O ministro da Fazenda, Fernando Haddad, se irritou com jornalistas nesta segunda-feira (30) após ser questionado sobre a possibilidade de descumprimento da meta de déficit zero para o ano de 2024.
Com a árdua tarefa de tentar contornar os efeitos da “bomba” que o presidente Lula (PT) jogou no mercado financeiro ao abandonar a meta de zerar o rombo nas contas do governo, o ministro da Fazenda concedeu uma entrevista coletiva.
O chefe da equipe econômica respondeu aos jornalistas em certos momentos chamando-os de “querido” e “querida”. Em um dos casos, falou para uma repórter fazer o trabalho dela, após ser questionado qual seria a empresa mencionada por ele que tinha empregado uma estratégia para pagar menos impostos -segundo ele, os dados são públicos.
Foi quando uma repórter perguntou o nome da referida empresa e Haddad, na defensiva, após tentar duas vezes se esquivar de dizer, respondeu:
– Querida, você… Faz o teu trabalho, é público [o acesso ao documento].
De forma imprecisa e confusa, Haddad tentou explicar o cenário arrecadatório adverso e achou um culpado para os desafios fiscais que ele mesmo não contemplou quando estipulou uma meta tão pretensiosa: o Judiciário.
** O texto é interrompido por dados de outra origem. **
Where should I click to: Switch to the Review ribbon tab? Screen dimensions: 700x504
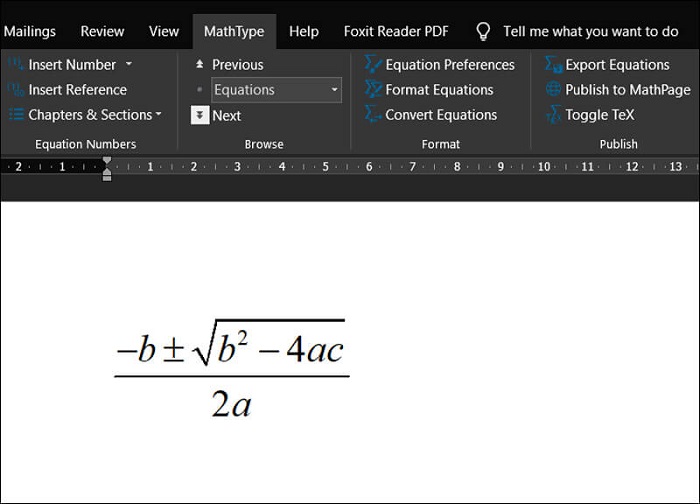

Segundo o chefe da Fazenda, o desafio é oriundo de uma decisão do STF no ano de 2017, definindo que, ao ser calculado o valor que as empresas teriam de pagar de PIS e Cofins, seria excluído o que elas já haviam pagado de ICMS.
Ele também mencionou como perda na arrecadação o abatimento do imposto de renda de pessoa jurídica e disse que esse valor que deixa de entrar para o governo estava na casa de R$ 144 bilhões e esse ano já está em R$ 200 bilhões.
Questionado se, apesar da fala de Lula, ele manteria a meta de zerar o déficit, Haddad ora ficou nervoso, ora riu e debochou da insistência dos jornalistas, mas não respondeu objetivamente.
As perguntas da entrevista giraram em torno, majoritariamente, da fala do presidente de que a meta de déficit zero “dificilmente” seria alcançada.
Em determinado momento, quando uma jornalista afirmou que ele não teria respondido se o objetivo seria ou não alcançado, o ministro interrompeu a conversa, se levantou, ainda fez uma fala longe do microfone.